== Excerpted records ==

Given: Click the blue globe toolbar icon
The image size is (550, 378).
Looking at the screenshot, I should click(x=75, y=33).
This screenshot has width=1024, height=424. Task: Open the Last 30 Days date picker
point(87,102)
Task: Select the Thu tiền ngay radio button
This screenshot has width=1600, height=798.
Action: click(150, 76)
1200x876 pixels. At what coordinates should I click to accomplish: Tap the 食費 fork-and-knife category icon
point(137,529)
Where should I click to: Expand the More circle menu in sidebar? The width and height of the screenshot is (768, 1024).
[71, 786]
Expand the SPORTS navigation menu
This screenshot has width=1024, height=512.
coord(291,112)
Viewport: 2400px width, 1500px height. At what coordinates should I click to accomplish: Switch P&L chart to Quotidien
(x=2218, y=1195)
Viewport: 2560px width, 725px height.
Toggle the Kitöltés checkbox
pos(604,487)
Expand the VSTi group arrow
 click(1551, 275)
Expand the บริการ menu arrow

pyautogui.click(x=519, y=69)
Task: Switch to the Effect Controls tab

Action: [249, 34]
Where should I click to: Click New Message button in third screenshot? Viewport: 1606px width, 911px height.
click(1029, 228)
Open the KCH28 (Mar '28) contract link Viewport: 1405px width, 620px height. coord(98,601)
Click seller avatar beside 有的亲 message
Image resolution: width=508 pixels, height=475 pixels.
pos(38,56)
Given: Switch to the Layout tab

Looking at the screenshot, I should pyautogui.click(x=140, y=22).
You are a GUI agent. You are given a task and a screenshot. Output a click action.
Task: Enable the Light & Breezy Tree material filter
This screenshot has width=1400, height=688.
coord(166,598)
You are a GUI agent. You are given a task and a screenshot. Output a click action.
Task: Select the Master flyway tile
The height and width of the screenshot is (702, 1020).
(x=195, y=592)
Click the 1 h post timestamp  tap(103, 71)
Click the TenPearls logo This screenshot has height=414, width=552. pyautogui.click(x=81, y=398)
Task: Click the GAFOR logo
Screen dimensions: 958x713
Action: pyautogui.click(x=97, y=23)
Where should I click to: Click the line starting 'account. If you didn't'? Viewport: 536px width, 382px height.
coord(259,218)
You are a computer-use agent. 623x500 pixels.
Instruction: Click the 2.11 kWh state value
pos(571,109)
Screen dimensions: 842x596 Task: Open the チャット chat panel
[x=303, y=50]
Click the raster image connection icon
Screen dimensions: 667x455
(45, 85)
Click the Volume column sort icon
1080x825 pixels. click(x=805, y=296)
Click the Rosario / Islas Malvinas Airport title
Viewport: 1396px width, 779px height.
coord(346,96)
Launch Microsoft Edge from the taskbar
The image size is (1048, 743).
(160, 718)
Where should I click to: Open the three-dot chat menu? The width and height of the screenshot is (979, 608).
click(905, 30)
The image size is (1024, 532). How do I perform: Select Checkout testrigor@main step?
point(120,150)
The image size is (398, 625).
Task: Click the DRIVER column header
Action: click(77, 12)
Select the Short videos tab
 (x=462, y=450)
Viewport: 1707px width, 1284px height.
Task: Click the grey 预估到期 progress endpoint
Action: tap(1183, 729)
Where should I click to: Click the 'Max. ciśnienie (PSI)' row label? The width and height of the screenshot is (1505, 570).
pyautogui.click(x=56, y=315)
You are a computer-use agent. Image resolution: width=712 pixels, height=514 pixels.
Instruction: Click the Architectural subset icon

===

» What to produce
Every line that contains the string "computer" should be copied from the records.

» Problem solution
You are a computer-use agent. 623x500 pixels.
You are a computer-use agent. Image resolution: width=712 pixels, height=514 pixels.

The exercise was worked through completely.